ISRAEL AMENDS ITS DIVORCE LAW


Israel has made a significant amendment to its divorce law.

In Israel divorce is in the exclusive hands of the rabbinical courts for all Jewish Israelis – and that will continue to be the case. The amendment is to the 1973 Spousal Property Relations Law which permitted the civil family court to divide the spouses’ assets only after the rabbinical courts had granted a get (religious divorce).

Proponents of the amendment argued that the 1973 law tempted husbands to refuse to grant their wives a get so that the assets, generally in the husband's name, would not be divided between them. The division of assets also gave the husband a means to “blackmail” his wife as a condition for granting the get. The amendment will now allow for the division of spousal property prior to divorce in cases where divorce proceedings last more than one year or if it is proven that a marriage is in irretrievable breakdown, and in cases of domestic violence.

When the Knesset voted to enact the amendment last month, Prof.
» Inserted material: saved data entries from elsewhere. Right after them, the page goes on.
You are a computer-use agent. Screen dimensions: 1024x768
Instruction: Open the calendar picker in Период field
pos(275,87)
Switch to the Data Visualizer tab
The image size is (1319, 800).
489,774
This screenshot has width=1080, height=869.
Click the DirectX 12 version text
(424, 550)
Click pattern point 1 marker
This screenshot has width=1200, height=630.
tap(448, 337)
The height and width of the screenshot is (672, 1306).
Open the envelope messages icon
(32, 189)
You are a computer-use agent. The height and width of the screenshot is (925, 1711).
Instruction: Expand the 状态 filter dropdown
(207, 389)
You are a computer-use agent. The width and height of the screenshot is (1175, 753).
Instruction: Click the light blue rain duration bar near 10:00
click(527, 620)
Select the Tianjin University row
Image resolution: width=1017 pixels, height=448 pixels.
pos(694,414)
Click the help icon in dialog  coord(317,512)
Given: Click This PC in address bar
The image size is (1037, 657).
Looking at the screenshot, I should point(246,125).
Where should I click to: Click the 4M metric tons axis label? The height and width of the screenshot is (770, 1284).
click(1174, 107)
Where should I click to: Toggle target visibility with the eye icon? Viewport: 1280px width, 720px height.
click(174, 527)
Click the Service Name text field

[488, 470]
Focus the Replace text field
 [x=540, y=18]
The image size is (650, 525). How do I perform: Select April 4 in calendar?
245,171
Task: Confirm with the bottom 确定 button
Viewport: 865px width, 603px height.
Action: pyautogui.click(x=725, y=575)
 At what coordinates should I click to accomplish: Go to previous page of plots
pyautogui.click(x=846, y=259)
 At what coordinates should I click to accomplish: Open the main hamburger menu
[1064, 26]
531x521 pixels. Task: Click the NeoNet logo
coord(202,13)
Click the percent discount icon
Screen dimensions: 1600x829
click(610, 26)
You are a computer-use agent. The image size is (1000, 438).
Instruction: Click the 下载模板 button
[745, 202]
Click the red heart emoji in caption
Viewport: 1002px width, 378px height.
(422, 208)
Ruth Halperin-Kaddari, Director of Bar-Ilan University's Rackman Center for the Advancement of the Status of Women -- who played a leading role in the promulgation of the amendment -- said that, “The Knesset has taken a major step forward in promoting women's status in Israel today. This is a day of celebration for women in Israel, for the advancement of gender equality and for the advancement of human rights in Israel.”

At a conference at Bar-Ilan University this week, Prof. Halperin-Kaddari expressed concern that rabbinical courts might attempt to fight the legislation. The administrative head of the rabbinical courts, Rabbi Eli Ben-Dahan, said that he was concerned that rabbinical courts will be unable to convince one of the sides to agree to divorce after all the property matters have been decided. He said that he was also concerned that if property matters could be settled quickly, there would be no chance to persuade the sides to reconsider the divorce. Finally he argued that secular couples, unlike religious couples, would not bother to finalize the divorce with a “get” once the property matters had been decided.